4Heat the remaining 1 tablespoon of olive oil or butter in a separate frying pan over medium-high heat. Transfer the slow-cooked livers to the hot pan and fry for 2-3 minutes per side until they get a nice golden, crispy crust. Do not overcrowd the pan; crisp in batches if needed. This final step gives the livers a wonderful texture contrast.

Serve and garnish

5Transfer the crispy chicken livers to a serving plate. Sprinkle fresh chopped parsley on top for color and freshness. Serve immediately for best texture. Enjoy responsibly while hot.

Cooking Tips

1Make sure to clean and trim chicken livers well before cooking, removing any connective tissue or greenish parts.

2Use a food thermometer to ensure the livers reach a safe internal temperature of 74°C (165°F) to prevent foodborne illness.

3Avoid cross-contamination by using separate cutting boards and utensils for raw livers, and wash hands thoroughly after handling.
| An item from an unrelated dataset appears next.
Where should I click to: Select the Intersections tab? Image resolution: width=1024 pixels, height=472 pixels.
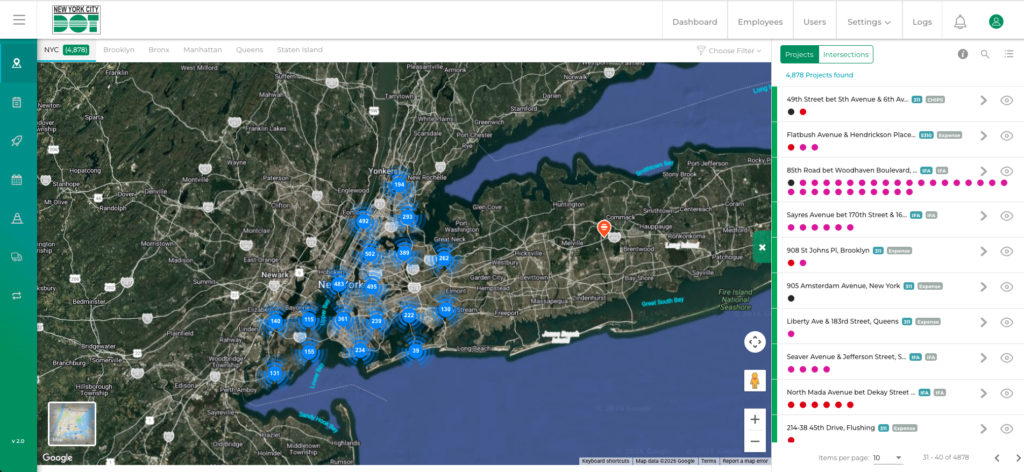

4For extra flavor, try marinating the livers briefly in a mix of olive oil, lemon juice, and herbs before cooking.

Equipment Needed

  • Heavy-bottom pan with lid
  • Frying pan
  • Instant-read food thermometer
  • Cutting board
  • Knife
  • Spoon or spatula for stirring
  • Serving plate

Shopping List

  • [ ] 400g fresh chicken livers (~$4). Choose plump, moist livers with a deep reddish color; avoid any that look dry or discolored.
  • [ ] Olive oil or butter (~$0.50). Use extra virgin olive oil for better flavor or unsalted butter.
  • [ ] 1 medium onion (~$0.30). Use yellow or white onions, firm and free from blemishes.
  • [ ] 2 garlic cloves (~$0.10). Fresh garlic cloves, firm and without sprouting.
  • [ ] Fresh parsley (~$0.60). Bright green leaves, avoid wilted or yellowing.
  • [ ] Salt and black pepper (~$0.50). From your pantry or purchase small quantities.
  • [ ] Smoked paprika (optional) (~$0.50).

Total estimated cost: $6.00

FAQ

Is it safe to eat chicken livers?

Yes, chicken livers are safe to eat when cooked to an internal temperature of at least 74°C (165°F). Using a food thermometer ensures safety and prevents undercooking.

Why slow cook chicken livers?

Slow cooking gently breaks down the tough texture in chicken livers, making them tender and creamy without drying out.

How do I know when chicken livers are fully cooked?

Chicken livers are fully cooked when their internal temperature reaches 74°C (165°F) and the flesh is firm but still moist inside.

Can I use frozen chicken livers for this recipe?

Yes, but thaw the livers fully in the refrigerator before cooking, and cook promptly.

What can I serve with crispy chicken livers?

They go well with fresh salads, crusty bread, or mashed potatoes for a hearty meal.